───── Supplied material

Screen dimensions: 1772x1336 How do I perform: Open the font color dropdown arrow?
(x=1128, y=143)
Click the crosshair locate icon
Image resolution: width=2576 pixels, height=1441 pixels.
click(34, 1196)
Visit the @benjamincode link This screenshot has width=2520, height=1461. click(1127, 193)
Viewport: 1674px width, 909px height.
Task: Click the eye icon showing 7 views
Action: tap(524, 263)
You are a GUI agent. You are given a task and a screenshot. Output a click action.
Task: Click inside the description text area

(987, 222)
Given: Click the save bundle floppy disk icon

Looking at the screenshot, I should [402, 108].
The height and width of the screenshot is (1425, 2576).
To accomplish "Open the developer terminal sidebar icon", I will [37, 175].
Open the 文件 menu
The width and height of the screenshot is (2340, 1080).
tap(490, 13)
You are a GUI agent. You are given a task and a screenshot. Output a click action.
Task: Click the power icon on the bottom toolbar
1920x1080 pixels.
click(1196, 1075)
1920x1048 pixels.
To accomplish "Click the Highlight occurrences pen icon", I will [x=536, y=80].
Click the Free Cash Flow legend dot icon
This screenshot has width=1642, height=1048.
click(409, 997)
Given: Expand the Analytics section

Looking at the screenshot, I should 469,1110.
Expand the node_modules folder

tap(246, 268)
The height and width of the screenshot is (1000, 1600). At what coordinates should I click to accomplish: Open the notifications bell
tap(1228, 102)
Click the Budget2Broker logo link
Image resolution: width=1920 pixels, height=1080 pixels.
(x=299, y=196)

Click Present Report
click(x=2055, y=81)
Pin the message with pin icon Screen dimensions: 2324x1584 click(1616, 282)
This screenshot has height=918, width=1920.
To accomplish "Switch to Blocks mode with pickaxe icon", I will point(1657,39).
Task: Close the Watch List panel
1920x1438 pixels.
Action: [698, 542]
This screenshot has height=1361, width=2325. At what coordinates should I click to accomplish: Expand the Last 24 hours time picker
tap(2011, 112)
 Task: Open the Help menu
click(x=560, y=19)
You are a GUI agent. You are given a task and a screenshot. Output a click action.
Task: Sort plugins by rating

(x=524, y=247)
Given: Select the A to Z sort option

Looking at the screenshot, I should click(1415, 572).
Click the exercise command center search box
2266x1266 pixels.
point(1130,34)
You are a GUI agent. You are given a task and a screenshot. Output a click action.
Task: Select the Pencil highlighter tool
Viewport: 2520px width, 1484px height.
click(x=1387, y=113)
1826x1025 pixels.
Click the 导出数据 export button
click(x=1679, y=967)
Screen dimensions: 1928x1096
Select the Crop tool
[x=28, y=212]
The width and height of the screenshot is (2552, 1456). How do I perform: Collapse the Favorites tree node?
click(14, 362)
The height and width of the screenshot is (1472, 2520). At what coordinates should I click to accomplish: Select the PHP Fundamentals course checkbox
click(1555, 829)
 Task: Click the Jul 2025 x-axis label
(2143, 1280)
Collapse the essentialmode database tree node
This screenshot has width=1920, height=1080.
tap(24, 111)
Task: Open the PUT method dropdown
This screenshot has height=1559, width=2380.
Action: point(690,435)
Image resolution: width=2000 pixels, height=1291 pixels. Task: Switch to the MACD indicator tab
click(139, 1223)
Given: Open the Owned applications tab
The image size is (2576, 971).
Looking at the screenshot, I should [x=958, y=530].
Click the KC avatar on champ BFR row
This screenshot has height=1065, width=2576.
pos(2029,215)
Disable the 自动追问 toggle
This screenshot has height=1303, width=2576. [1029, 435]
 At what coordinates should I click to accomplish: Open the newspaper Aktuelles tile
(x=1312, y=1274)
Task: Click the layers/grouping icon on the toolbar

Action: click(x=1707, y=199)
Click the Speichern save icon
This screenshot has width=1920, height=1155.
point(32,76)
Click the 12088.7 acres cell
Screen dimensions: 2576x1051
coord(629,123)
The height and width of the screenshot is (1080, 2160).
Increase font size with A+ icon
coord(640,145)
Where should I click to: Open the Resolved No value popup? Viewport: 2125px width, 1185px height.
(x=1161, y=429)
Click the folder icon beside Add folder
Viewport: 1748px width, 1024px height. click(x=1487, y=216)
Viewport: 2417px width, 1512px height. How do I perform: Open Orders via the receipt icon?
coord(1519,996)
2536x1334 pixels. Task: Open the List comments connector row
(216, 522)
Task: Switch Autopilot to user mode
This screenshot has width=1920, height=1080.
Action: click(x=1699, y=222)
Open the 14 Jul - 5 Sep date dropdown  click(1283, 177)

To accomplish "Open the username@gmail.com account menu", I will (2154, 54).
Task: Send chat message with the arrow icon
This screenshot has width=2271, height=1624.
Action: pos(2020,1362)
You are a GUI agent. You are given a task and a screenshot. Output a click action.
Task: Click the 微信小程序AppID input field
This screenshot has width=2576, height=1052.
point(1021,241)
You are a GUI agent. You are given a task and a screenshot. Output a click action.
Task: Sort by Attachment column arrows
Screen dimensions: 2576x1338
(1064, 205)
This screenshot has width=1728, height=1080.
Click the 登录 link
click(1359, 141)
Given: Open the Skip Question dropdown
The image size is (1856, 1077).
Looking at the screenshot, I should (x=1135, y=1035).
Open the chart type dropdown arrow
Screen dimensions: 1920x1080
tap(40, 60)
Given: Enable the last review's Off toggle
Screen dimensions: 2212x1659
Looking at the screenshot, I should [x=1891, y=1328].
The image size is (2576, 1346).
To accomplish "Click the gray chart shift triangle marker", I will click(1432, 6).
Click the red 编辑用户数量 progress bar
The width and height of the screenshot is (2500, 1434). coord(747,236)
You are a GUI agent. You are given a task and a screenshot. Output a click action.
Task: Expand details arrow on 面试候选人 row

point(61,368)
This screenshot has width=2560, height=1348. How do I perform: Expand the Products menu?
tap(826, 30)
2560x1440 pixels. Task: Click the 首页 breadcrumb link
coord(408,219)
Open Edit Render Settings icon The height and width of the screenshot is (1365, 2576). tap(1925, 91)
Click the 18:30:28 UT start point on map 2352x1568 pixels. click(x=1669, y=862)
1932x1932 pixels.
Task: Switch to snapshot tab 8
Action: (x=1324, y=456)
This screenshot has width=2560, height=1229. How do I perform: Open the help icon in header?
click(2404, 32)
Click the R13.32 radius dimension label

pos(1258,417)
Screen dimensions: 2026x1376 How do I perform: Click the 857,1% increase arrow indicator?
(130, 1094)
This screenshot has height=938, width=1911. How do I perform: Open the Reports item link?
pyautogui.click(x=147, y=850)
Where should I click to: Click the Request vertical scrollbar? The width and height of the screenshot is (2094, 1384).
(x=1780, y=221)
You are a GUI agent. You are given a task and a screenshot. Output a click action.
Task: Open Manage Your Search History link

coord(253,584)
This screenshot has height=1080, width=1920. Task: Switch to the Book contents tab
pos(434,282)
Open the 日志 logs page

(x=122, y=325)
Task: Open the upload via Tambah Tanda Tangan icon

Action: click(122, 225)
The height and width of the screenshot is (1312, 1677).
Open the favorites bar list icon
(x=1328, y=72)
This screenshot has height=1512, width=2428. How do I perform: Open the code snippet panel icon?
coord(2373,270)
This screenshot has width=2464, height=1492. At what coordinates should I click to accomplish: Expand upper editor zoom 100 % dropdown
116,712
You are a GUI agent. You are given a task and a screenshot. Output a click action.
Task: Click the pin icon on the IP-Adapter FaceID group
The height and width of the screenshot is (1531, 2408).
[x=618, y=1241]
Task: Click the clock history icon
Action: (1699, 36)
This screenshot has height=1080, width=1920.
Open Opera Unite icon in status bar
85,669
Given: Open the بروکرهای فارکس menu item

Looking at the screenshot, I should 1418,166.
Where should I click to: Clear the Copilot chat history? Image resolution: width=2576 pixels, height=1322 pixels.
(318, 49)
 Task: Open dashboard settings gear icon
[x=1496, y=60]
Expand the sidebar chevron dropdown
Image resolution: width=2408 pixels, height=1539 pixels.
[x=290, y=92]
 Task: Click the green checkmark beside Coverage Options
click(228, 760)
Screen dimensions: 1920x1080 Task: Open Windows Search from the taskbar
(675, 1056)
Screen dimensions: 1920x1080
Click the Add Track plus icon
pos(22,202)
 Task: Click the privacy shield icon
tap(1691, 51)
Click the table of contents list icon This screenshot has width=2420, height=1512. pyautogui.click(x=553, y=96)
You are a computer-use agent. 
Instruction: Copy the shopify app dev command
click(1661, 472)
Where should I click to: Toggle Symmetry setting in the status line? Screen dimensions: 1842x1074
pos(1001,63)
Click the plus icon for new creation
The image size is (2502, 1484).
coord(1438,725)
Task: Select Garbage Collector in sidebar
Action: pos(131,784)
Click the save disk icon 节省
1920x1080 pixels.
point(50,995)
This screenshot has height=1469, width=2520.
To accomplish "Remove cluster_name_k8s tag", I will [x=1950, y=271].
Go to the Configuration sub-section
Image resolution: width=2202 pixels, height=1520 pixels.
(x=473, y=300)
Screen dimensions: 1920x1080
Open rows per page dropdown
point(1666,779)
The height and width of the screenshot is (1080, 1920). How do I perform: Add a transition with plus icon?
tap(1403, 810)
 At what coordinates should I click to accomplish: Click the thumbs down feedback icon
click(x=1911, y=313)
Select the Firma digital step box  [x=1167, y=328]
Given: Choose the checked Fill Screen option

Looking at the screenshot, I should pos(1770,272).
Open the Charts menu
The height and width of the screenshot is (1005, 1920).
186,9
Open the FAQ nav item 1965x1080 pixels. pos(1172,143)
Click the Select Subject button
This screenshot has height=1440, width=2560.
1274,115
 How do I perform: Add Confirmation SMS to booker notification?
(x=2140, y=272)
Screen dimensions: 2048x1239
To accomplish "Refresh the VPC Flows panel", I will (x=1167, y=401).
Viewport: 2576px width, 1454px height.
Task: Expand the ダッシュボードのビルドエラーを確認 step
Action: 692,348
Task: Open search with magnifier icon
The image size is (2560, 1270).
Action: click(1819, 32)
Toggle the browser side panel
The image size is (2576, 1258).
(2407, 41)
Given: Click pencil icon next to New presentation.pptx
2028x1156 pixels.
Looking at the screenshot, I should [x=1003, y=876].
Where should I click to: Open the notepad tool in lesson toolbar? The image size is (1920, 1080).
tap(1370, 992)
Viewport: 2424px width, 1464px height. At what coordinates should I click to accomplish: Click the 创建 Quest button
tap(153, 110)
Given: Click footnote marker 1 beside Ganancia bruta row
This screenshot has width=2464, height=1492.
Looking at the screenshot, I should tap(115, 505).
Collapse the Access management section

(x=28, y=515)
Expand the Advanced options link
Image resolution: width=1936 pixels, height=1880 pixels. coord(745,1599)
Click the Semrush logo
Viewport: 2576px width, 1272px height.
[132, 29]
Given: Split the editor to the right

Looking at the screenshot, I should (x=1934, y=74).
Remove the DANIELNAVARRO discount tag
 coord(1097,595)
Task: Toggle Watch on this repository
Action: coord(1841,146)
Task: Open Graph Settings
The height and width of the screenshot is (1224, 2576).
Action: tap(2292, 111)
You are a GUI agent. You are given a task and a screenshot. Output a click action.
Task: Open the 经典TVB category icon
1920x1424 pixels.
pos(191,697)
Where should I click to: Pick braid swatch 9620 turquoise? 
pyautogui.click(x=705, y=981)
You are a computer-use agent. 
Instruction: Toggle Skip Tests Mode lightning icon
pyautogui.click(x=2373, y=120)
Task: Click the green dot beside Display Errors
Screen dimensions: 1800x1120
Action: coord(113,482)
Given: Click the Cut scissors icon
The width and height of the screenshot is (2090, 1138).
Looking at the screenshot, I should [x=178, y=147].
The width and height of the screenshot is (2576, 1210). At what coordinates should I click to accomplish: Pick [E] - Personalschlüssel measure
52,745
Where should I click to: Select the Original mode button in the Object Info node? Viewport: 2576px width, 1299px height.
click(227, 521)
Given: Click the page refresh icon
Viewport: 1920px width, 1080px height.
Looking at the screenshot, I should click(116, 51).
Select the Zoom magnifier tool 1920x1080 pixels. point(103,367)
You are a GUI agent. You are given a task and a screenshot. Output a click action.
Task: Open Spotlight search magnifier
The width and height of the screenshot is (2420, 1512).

──────────

▶ [What the task asks]:
For the word "message", find every line in the data that holds it and copy that line.

▶ [Solution for this exercise]:
Pin the message with pin icon Screen dimensions: 2324x1584 click(1616, 282)
Task: Send chat message with the arrow icon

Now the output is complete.